==== DATA LISTING ====

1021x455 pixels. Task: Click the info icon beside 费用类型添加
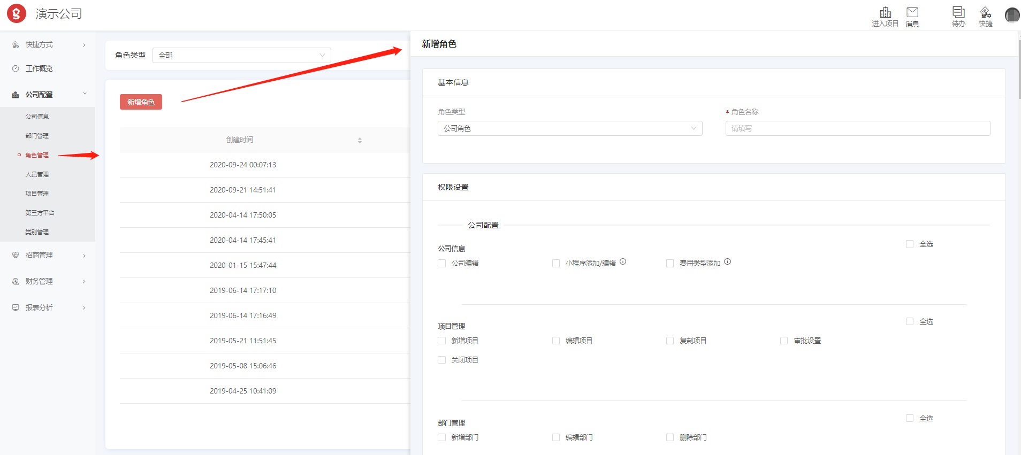(x=727, y=262)
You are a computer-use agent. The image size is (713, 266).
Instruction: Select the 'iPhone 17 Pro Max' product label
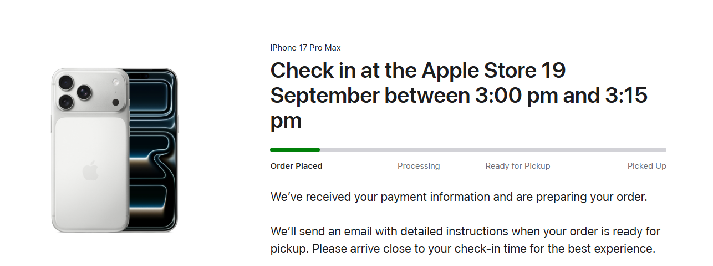[x=305, y=48]
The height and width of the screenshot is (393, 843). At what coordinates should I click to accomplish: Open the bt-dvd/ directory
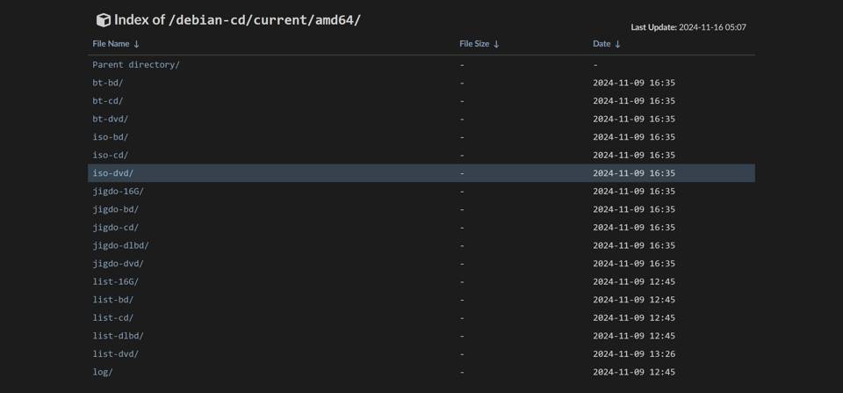tap(110, 119)
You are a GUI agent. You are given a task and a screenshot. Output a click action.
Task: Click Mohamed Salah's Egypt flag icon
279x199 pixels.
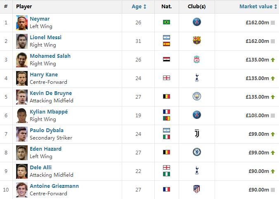(x=166, y=59)
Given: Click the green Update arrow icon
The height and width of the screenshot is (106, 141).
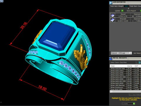Looking at the screenshot, I should [x=122, y=11].
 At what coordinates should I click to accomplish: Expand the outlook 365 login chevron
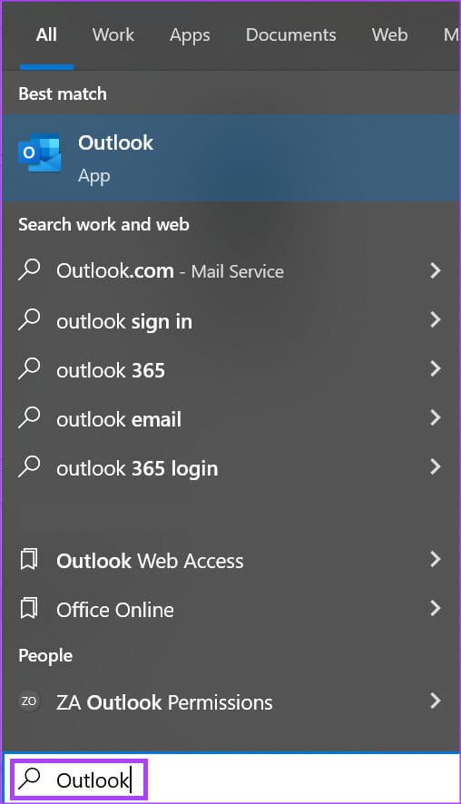pyautogui.click(x=435, y=466)
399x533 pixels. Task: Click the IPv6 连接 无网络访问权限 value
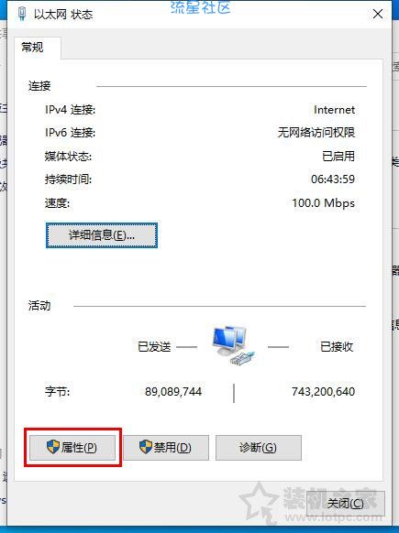316,132
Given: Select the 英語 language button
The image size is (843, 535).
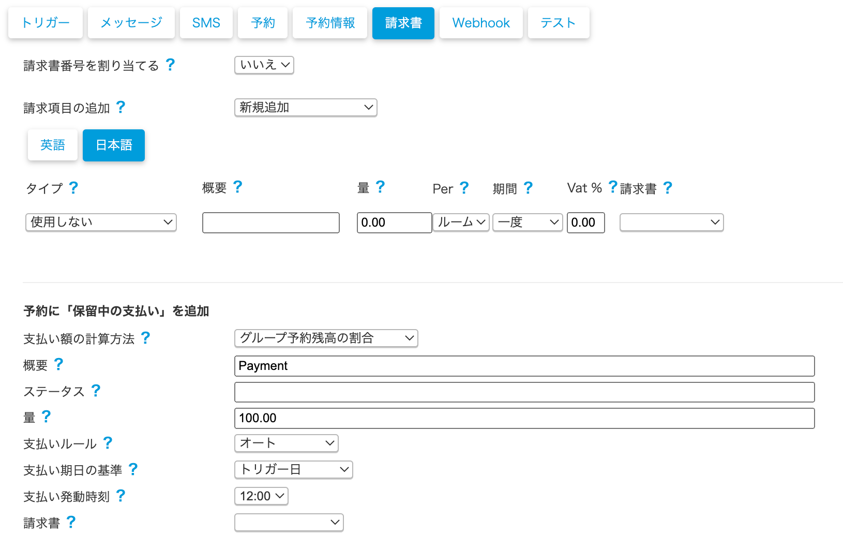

====

■ WHAT TO DO ■
Leave the pictures out and reproduce all of the records exactly.

■ PROBLEM SOLUTION ■
1021x455 pixels. Task: Click the info icon beside 费用类型添加
(x=727, y=262)
You are a computer-use agent. The image size is (713, 266).
Instruction: Select the 'iPhone 17 Pro Max' product label
[x=305, y=48]
The height and width of the screenshot is (393, 843). At what coordinates should I click to accomplish: Open the bt-dvd/ directory
tap(110, 119)
You are a GUI agent. You are given a task and a screenshot. Output a click action.
Task: Click Mohamed Salah's Egypt flag icon
279x199 pixels.
(x=166, y=59)
Given: Click the green Update arrow icon
The height and width of the screenshot is (106, 141).
Looking at the screenshot, I should [x=122, y=11].
 At what coordinates should I click to accomplish: Expand the outlook 365 login chevron
pyautogui.click(x=435, y=466)
399x533 pixels. Task: Click the IPv6 连接 无网络访问权限 value
316,132
Given: Select the 英語 language button
The image size is (843, 535).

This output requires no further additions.